**** EXERCISE PASSAGE ****
A Context Class describes a field or ‘area of expertise’ and has one or more associated sub-Classes and one or more associated Keywords or a series of Keywords. A Context-sub-Class may be a sub-class of more than one Context Class. A Context sub-Class can have one or more associated Context sub-Classes and one or more associated Keywords or a series of Keywords. A Context sub-Class could be ‘Computer Programming’, whose Parent Context Class could be ‘Information Technology’ and ‘Discrete Mathematics’ and whose Unique Words would include ‘programming’, ‘design patterns’, ‘compiler’, etc. By allowing Context Classes to contain other Context sub-Classes within their definition, the initial Context Class will resemble a tree structure. This will help further define where the Context Class lies within the overall ontology of classification. Each supporting component, be it context or keyword, has a value of applicability. This value is simply an indicator of the strength of the association between the supporting component and the context itself, these values become intrinsically valuable later on.
The context class function smoother 22 is for determining, for each context class, a context class function based on the context class count at each interval in the document; and approximating a smooth context class function based on the context class count per location in the document.
The annotation word identifier 24 is for identifying at least one annotation word and at an interval in the text of the document, said annotation word having two or more annotations associated with two or more context classes. The annotation word identifier identifies the acronyms within the document by examining each word in the document to see if it contains multiple capitalisations. In the event of locating a suitably capitalised word, a further check is conducted on the remains of the sentence (the local context of the word) to see if all words in the sentence are capitalised. If the words are all capitalised, then the word has to be dropped, otherwise the utility is highly likely to end up enriching too many words, many of which are not intended to be acronyms in the sentence.
Just as an acronym can have one or more meanings in different contexts, an Acronym Class has one more annotations associated with Context Classes. Each of Context Class has a series of associated contexts and further keywords, as well as an annotation description of the acronym.
The annotation determiner 26 is for determining the annotation based on the context class with highest value at the annotation word interval. In the preferred embodiment it determines the annotation based on the context class function with the highest value at the annotation word interval.
The annotating engine 28 is for annotating the document with the determined annotation. One option is for a hypertext balloon pop-up of the annotation to be inserted at the acronym. Another option is a hypertext annotation that expands within the document at the acronym.
The acronym database 30 stores the acronyms and annotations. Preferably they are stored with the Context Classes.
The context class database 32 stores the Context Classes.
The annotated document cache 34 stores the annotated documents.

Method

Referring to FIG. 2, a method (100) of the preferred embodiment of annotating a document is described wherein said document is divided by intervals of a sentence.
Step 102, identifying, at each interval in the document, one or more keywords in the text of the document.
Step 104, determining, at each interval, the number of context classes associated with each keyword. Only a subset of the most frequently occurring context classes are counted at each interval. In this context class determining step, a hierarchical context class dictionary comprising context classes and contexts sub-classes is used. The most frequently occurring context class is identified by taking into consideration context classes and context sub-classes.
**** DATASET EXTRACT ****
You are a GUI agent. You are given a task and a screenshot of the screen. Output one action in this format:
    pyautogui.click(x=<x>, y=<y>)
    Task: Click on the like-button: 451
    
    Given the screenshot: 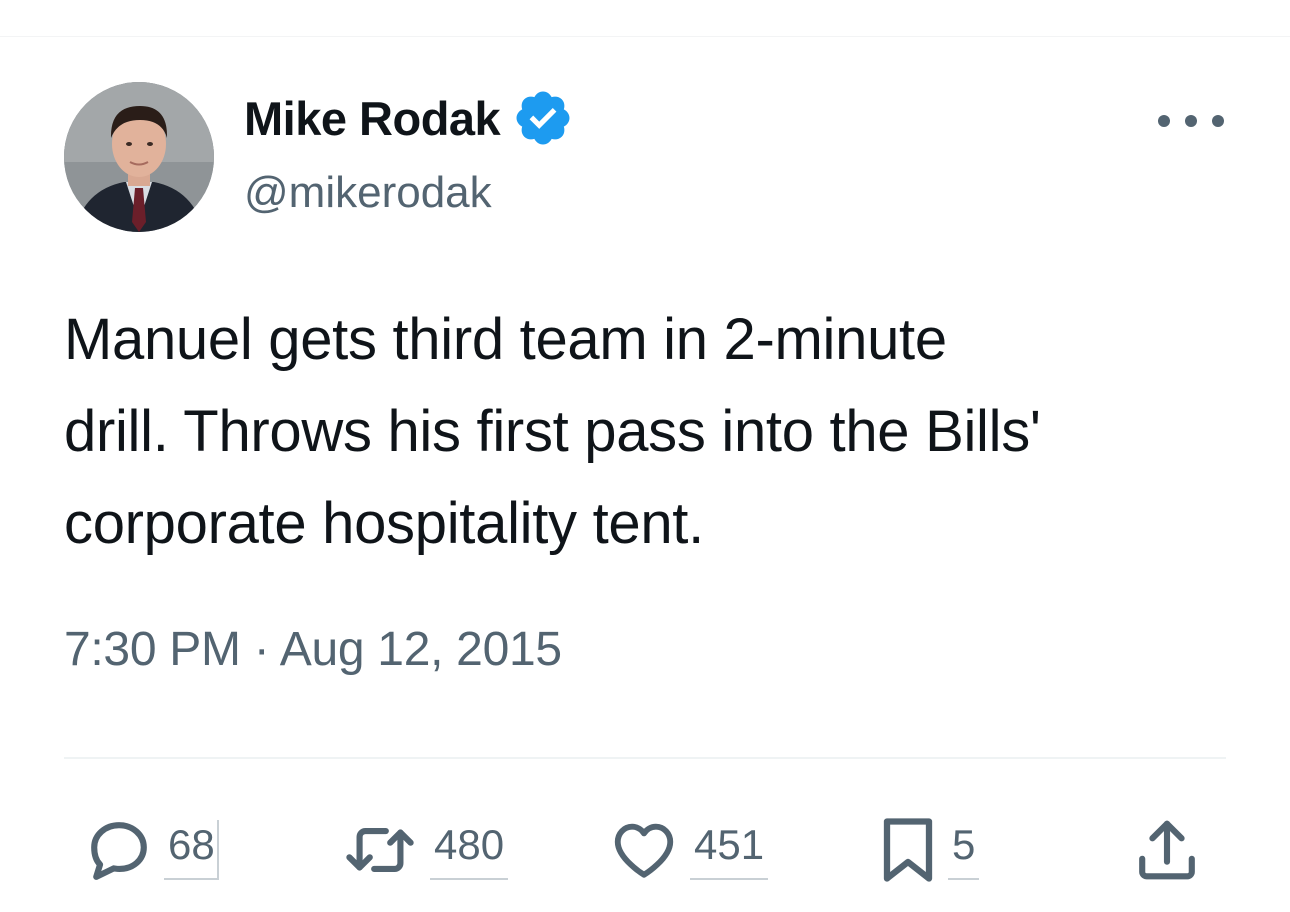 What is the action you would take?
    pyautogui.click(x=688, y=850)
****
## TASKS TO COMPLETE
1. Reproduce the passage on acronym annotation from "The annotation determiner" to "stores the Context Classes.".
2. In the passage on acronym annotation, why does the annotation word identifier drop a suitably capitalized word when all the words in its sentence are capitalized? Answer in one to three sentences.

## TASK RESPONSES
1.
The annotation determiner 26 is for determining the annotation based on the context class with highest value at the annotation word interval. In the preferred embodiment it determines the annotation based on the context class function with the highest value at the annotation word interval.
The annotating engine 28 is for annotating the document with the determined annotation. One option is for a hypertext balloon pop-up of the annotation to be inserted at the acronym. Another option is a hypertext annotation that expands within the document at the acronym.
The acronym database 30 stores the acronyms and annotations. Preferably they are stored with the Context Classes.
The context class database 32 stores the Context Classes.

2. Such a word is dropped because otherwise the utility is highly likely to enrich too many words. Many of those words are not intended to be acronyms in the sentence.